The longer your infrastructural software is kept operational, the greater the risks. Problems embed themselves deep in the code, making them hard to find and define. Constant incremental changes over time heighten the risk of ultimate failure.
Yet in a time of exponential technological change, standing still is not an option.
At some point you must face the challenge of replacing your infrastructural software, or risk being left behind by the competition.
There is no manual telling you what the ideal lifespan for a system might be, but change is always necessary and inevitable.
Managing the Pain of Migration
In the world of electronic trading infrastructure, where data migration is never straightforward, this anxiety is keenly felt.
Real-time handling of data needs to be interpreted and processed.
Orders and information coming in from clients and being subject to automatic decision making can be complex to migrate.
The implications of getting this wrong are costly, in both financial terms and by falling foul of MiFID II regulations, which cover the failure to take proper control in the development and testing of trading systems.
Furthermore, migration becomes more complex when the data in and out is not 100% controlled by your organisation.
Migrating a firm’s clients and external links is risky and likely to be an Amber Flag warning moment for the organisation.
The burden of testing of links to external commercial organisations can be eased by exchanges and vendors. As they tend to offer a commercial service that allows outward links to be fully tested in a semi-live environment.
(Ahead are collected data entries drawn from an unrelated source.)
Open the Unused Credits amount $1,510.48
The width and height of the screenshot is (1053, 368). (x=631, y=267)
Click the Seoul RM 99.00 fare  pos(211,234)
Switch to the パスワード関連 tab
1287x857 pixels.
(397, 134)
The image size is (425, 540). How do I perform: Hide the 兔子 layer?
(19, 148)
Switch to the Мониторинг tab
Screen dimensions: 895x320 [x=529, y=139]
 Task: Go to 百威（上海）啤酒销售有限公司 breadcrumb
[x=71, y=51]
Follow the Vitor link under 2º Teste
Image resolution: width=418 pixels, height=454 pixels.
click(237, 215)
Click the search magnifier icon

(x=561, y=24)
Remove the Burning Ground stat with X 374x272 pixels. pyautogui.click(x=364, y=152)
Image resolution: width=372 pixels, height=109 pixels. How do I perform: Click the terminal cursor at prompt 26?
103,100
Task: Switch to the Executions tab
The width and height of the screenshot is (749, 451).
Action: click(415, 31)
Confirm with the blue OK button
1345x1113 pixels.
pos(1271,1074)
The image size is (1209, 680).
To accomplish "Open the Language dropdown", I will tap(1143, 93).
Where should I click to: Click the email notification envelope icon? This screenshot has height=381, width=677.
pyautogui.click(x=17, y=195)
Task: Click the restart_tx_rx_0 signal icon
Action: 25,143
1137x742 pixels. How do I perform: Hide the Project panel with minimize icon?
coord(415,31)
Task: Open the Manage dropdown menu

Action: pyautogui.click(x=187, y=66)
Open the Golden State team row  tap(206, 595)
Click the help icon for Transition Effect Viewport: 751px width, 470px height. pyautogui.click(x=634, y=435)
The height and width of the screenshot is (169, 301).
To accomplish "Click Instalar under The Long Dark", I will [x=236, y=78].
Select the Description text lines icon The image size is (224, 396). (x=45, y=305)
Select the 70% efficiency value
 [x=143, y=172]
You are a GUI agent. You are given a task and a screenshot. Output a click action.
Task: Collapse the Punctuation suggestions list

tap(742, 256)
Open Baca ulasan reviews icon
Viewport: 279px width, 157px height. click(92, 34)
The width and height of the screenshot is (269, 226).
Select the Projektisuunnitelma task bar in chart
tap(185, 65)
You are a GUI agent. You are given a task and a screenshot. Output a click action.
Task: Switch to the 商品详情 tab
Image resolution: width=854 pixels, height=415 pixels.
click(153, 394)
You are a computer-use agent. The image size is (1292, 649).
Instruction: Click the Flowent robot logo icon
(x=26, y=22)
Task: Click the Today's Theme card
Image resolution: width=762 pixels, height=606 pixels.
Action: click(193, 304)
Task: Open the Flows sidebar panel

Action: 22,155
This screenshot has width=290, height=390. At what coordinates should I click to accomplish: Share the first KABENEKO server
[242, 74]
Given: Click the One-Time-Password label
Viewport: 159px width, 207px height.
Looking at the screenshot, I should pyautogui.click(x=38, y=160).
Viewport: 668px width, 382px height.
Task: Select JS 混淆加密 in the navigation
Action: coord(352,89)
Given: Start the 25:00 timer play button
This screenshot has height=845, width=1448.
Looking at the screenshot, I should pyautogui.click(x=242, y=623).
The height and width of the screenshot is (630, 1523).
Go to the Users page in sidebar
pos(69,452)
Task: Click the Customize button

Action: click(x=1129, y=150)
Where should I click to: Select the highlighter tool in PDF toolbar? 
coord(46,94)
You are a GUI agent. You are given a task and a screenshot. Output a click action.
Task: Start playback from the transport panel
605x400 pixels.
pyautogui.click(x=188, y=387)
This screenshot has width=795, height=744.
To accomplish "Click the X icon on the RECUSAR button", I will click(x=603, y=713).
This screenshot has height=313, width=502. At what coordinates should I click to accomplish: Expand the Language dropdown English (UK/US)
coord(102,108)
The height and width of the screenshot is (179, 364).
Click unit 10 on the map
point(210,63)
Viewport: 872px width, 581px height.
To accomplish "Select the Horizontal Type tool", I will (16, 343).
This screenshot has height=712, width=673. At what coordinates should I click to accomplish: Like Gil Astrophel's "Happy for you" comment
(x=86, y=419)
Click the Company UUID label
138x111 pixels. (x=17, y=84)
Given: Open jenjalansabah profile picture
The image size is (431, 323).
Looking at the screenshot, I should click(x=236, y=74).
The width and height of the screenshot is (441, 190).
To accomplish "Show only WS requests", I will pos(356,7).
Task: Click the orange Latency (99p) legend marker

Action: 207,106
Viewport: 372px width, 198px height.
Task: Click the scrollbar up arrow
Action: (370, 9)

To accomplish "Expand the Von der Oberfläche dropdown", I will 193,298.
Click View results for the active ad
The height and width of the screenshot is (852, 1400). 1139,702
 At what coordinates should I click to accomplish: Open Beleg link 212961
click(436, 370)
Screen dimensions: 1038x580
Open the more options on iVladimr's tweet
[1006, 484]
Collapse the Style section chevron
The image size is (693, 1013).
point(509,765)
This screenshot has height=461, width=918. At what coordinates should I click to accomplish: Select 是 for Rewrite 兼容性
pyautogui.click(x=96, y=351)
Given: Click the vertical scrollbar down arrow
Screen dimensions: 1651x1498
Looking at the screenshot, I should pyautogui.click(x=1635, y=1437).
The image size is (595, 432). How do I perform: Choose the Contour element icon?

However, links to clients are not so easy
Once an external client is onboarded, they are onboarded. They no longer see the need to do any further testing (unless they are the instigators of change).
Apart from the odd friendly client you can’t expect them to step up and be an integral part of your migration process.
Some may be prepared to take part in some final tests prior to the switch over, but even at this stage the expectation is that it will work, and that this will just be the final rubber stamp.
So, the conundrum is how do you seek to mitigate the migration risks with the onboarding of data and external clients?
4 key factors of data & client migration
The starting point is to ensure that any new system has the necessary support to reduce the risks as much as possible.
Any design and development process must be equipped to address the factors that form the basis of any data & client migration.
- Capturing the configuration from the legacy system
- Configuring the new system for each client
- Testing, testing and more testing
- Phased migration
Capturing the configuration from the legacy system
The legacy system needs to produce its existing configuration in some form as logical and accurate data output.
The data can then be analysed an output created to automatically generate much of the configuration for the new system.
The success of this process depends on a collaboration between the teams of the original system and those developing the replacement.
Configuring the new system for each client
Once the data has been analysed it can be used to recreate the existing use cases, eliminating any unnecessary complexity from the originating system.
Any additional requirements can be added to the new configuration at this point.
Using the power of a platform like RA Hub, it is possible to consume multiple types and sources of data and easily examine, manipulate and convert the data to reflect the original configuration.
This is a tried and tested process which is part of our powerful migration suite.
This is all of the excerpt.